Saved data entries

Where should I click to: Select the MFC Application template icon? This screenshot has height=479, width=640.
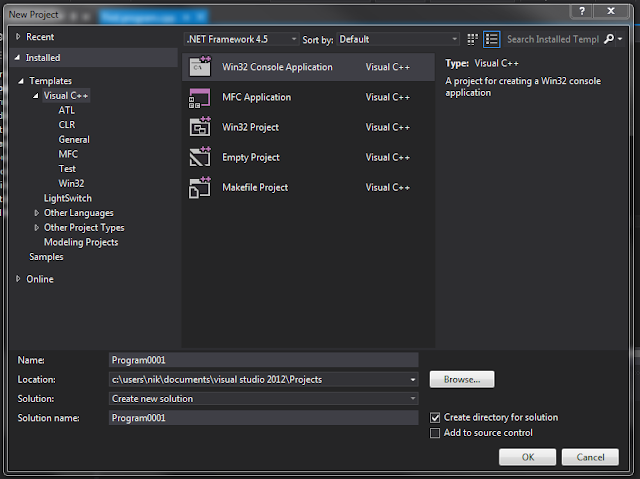(200, 98)
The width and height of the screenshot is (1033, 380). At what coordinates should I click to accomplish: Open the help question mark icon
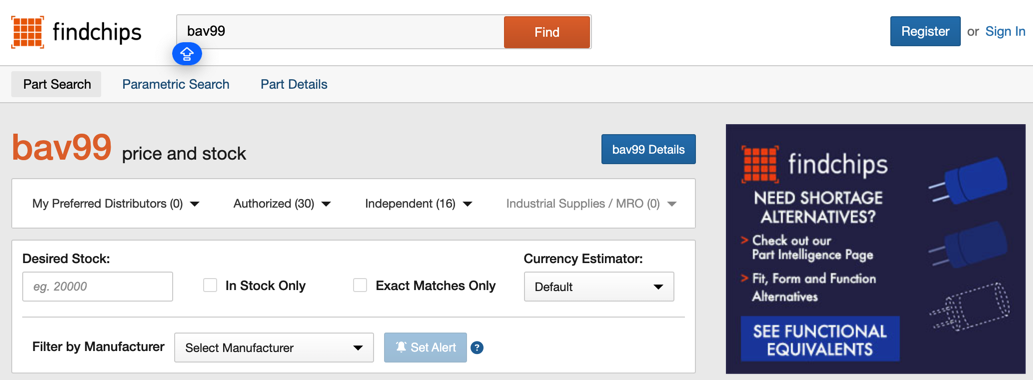coord(478,348)
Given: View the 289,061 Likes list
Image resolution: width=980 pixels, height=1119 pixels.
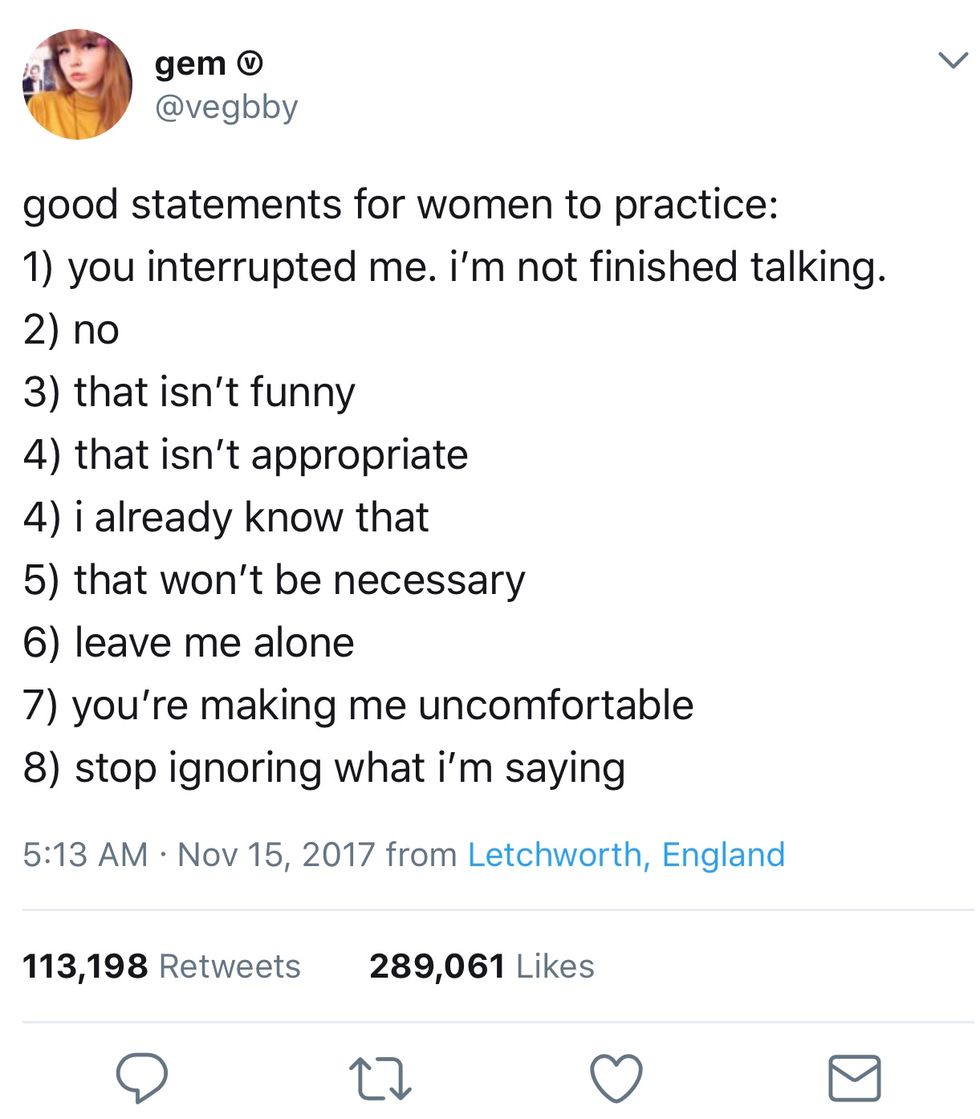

Try it: Would you transcribe all of the data exactly, omitting any pictures?

Output for this task:
Where should I click to: Select the MFC Application template icon? This screenshot has height=479, width=640.
(200, 98)
The width and height of the screenshot is (1033, 380). At what coordinates should I click to accomplish: Open the help question mark icon
coord(478,348)
Given: View the 289,061 Likes list
Image resolution: width=980 pixels, height=1119 pixels.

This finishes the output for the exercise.